**Written request**. In the items below, copy out word for word everything from the line that contains "oak [709, 571]" down to the line that contains "Carers (159, 434)", including both of those lines.

[START]

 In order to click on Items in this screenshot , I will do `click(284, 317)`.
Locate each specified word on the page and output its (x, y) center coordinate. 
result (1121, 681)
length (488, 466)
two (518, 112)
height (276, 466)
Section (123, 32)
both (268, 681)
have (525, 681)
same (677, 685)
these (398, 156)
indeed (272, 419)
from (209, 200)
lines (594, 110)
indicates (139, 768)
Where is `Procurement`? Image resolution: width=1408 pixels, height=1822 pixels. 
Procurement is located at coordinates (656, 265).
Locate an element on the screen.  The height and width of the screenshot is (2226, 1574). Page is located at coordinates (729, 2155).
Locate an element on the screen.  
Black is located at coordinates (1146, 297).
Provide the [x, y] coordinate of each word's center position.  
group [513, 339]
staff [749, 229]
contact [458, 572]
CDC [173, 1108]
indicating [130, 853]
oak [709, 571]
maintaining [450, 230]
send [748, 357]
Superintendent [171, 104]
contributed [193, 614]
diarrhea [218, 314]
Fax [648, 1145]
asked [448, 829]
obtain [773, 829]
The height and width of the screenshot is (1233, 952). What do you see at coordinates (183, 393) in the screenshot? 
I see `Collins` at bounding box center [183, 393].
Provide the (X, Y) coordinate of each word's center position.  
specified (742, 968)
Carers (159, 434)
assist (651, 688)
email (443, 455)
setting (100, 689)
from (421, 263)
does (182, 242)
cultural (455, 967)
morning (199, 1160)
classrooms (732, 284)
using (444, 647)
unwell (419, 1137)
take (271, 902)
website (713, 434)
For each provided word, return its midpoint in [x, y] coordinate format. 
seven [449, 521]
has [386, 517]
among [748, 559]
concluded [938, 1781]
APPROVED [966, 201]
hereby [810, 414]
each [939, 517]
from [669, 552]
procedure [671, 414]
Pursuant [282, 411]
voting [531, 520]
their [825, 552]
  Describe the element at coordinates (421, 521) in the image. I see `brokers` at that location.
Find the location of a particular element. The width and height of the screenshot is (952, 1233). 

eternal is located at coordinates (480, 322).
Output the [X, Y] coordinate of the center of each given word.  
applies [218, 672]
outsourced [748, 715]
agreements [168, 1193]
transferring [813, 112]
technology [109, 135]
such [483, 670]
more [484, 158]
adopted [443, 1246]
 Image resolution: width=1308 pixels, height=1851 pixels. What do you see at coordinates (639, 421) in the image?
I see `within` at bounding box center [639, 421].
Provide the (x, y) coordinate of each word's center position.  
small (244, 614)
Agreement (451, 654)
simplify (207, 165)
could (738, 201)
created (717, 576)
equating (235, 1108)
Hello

[END]

**Exercise answer**.
oak [709, 571]
maintaining [450, 230]
send [748, 357]
Superintendent [171, 104]
contributed [193, 614]
diarrhea [218, 314]
Fax [648, 1145]
asked [448, 829]
obtain [773, 829]
The height and width of the screenshot is (1233, 952). What do you see at coordinates (183, 393) in the screenshot? 
I see `Collins` at bounding box center [183, 393].
Provide the (X, Y) coordinate of each word's center position.  
specified (742, 968)
Carers (159, 434)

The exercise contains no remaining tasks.